Mr. von Metzler: I often say to my children, we have never had an existential row in the family. That makes a lasting impression. Moreover, it is deeply rooted in us that clients and employees always come first.

Can you, in good conscience, recommend that the next generation follow in your footsteps? The banking business certainly isn’t getting any easier.

Mr. von Metzler: Most certainly. I am firmly convinced that the bank has a good future. Leonhard, my cousin’s son, is managing director in the field of asset management, and my two children are just now gaining their first experience in the bank. My wife and I always tell the children that they have to be happy in their profession. You can’t go into banking if you are not really interested in it.

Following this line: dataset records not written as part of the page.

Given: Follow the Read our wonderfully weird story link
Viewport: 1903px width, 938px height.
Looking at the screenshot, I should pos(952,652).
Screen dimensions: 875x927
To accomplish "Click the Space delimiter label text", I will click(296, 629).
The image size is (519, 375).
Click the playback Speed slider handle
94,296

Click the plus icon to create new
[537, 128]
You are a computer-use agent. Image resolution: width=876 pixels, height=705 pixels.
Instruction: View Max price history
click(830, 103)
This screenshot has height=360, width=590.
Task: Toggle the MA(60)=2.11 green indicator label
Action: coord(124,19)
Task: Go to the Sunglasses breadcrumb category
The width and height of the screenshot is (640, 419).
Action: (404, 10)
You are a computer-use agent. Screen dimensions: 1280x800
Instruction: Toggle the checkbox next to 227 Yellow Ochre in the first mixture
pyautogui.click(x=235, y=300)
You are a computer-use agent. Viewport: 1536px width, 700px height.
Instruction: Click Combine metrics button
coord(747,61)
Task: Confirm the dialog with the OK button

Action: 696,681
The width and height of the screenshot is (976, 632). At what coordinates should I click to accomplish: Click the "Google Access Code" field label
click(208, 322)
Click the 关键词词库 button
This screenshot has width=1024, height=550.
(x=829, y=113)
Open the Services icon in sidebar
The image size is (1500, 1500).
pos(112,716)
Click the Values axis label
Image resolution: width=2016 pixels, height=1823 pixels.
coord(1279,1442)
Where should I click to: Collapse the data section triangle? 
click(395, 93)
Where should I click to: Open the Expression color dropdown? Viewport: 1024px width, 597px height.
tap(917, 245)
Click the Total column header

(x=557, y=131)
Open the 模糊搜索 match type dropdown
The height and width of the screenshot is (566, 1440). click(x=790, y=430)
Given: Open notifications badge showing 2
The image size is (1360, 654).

How do you get children interested? What kind of skills do you need to do that?

Mr. von Metzler: By talking like you do around a campfire, about what motivates you, or while having lunch, on the weekend. If you really like talking about what you do, others become interested also.

What was it like working together with your father when you first joined the bank as a young man?

Mr. von Metzler: Really good. If we had a difference of opinion, I would say to my father, you’re the older one, you’re the smarter one, you have to give in. Naturally, he didn’t always do that (laughs). No, seriously, I always say there are three important things in life: your spouse, your children, and your calling and your profession. My children should at least know the bank well enough that they can help determine the bank’s strategy in the shareholders’ committee, in which family members do not have a majority.

And that’s become part of the way your children think?

Mr. von Metzler: But of course. And now we are waiting to see if they want to stay in the bank. I have the impression that they feel right at home here.

How have you been able to avoid disputes so far?

Mr. von Metzler: First of all, the Metzlers have no patriarch who can’t let go. Second, besides me, there are five other general partners running the bank. Third, we have always paid attention to character, not just knowledge.

Which characteristics are most important?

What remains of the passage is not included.